This week at one of Britain’s most prestigious universities, an academic has been accused of sitting in front of a room full of students and recounting a blood libel. Dr Samar Maqusi allegedly used a University College London classroom to teach that in 1840 Jews killed a monk in Damascus to use his blood to make food for Passover. This is the state of UK universities in 2025.
Since 7 October, Jewish people have been under grim and regular attack at Britain’s universities. Their assailants didn’t just want the war in Gaza to end; they don’t just want to see a Palestinian state. Their true aim is the removal of all ties with Israel, Israelis and anyone who has any connection to that country or those people. Given that seven million of the world’s 15 million Jews live in Israel, and given that the vast majority of Jews globally identify as Zionist, the ultimate target was always Jews. At first this was implicit. Now it is not.
Crowds have blocked libraries or marched in public areas demanding ‘No Zios on campus’. Jewish student societies and Israel student societies have been targeted, their events threatened, their members doxed. Jewish academics have seen their faces plastered on posters around campus with the word ‘Zionist’ put next to them, like it is an accusation. Israeli professors have had masked men and women storm into their lectures threatening violence.
They threaten to behead Israeli staff. They demand Zio free zones. They hold up pictures of the Star of David being put in the bin. At their demonstrations they chant: ‘Khaybar, Khaybar, ya yahud! Jaish Muhammad soufa yaʿoud!’ I know enough Arabic to know the warning. At the 7th century Battle of Khaybar, a Jewish community was besieged by Muhammad’s army. Today’s protestors shout: ‘Oh Jews! The army of Muhammad will return!’
What would it mean for these people to get their way? No more Zionists on staff; students presumably being vetted before being admitted. No more research projects on medicine or science with Israeli institutions. University College London capitulating to nearly 1,000 staff members who pressured their provost to cut all ties with parts of Google. No more teaching texts from Zionist scholars in classrooms. No more using or learning from Zionist Nobel Prize winners’ work.

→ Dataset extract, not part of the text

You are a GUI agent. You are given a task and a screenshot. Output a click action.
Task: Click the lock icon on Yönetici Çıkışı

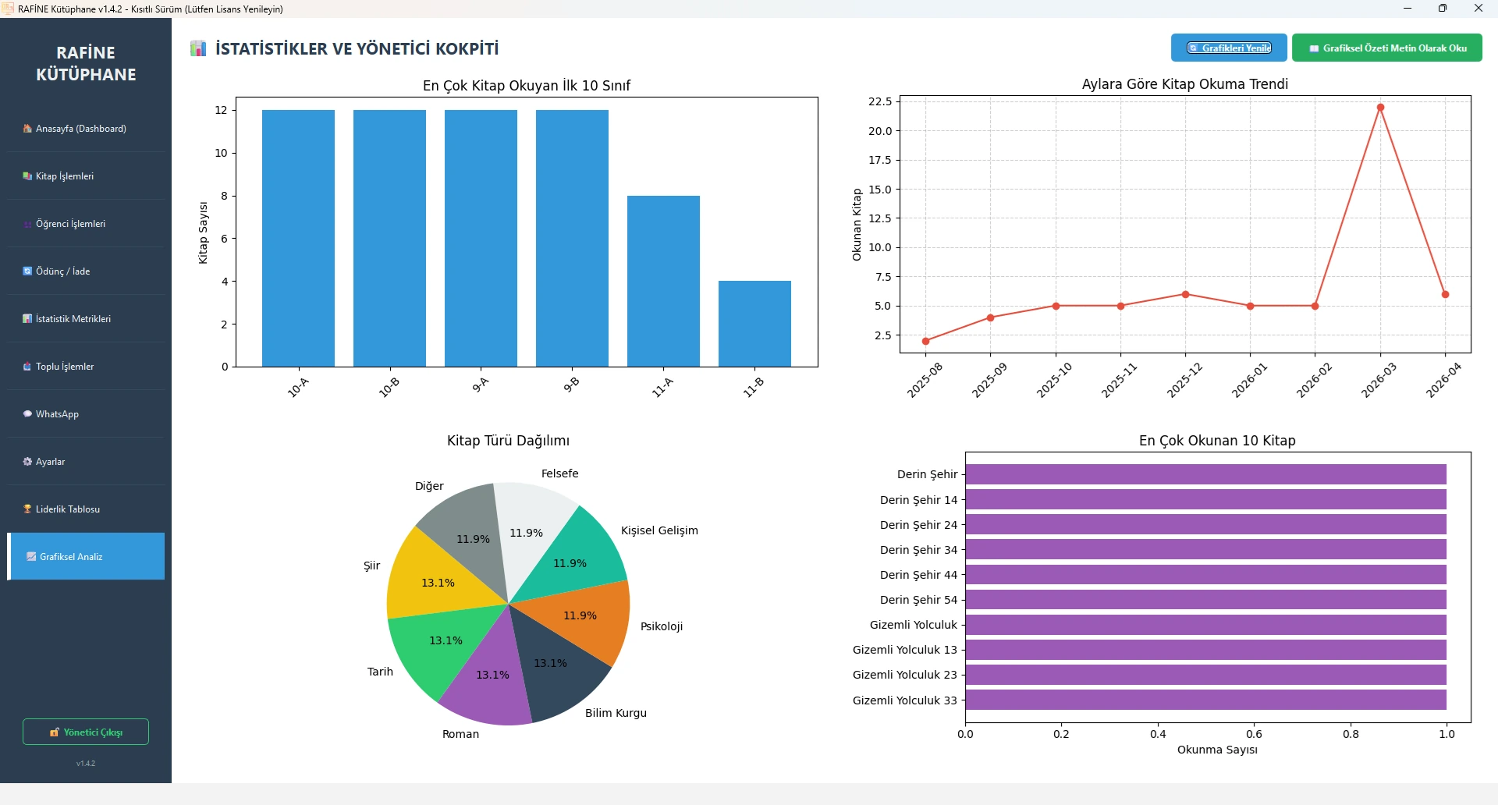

The masks have been ripped off
They have been emboldened by a climate of rising anti-Semitism in Britain. Some people now openly demand that areas are free from Zionists. In Camden Town, in London, campaigners declared a ‘Zio Free Zone’ with posters around the venue hosting a Bob Vylan gig. Earlier this month, masked men spent the early hours of the morning doing a similar thing on a far larger scale around Villa Park, in Birmingham. ‘Zios Not Welcome’ signs were in windows of shops and restaurants. ‘Zio’, of course, is a not-so-coded word for Israelis and/or Jews. The masks have been ripped off: they are no longer asking for a free-Palestine, but rather a UK – and probably a world – free of Israelis and Jews.
The open teaching of a blood libel at UCL this week happened because Jewish and Israeli staff and students have not been taken seriously when they have raised concerns about anti-Semitism over the past two years. The lecturer was able to openly teach anti-Semitic tropes because the university they were in, alongside many of its counterparts, has failed repeatedly to take seriously or act upon anti-Semitism when it has been brought to their attention.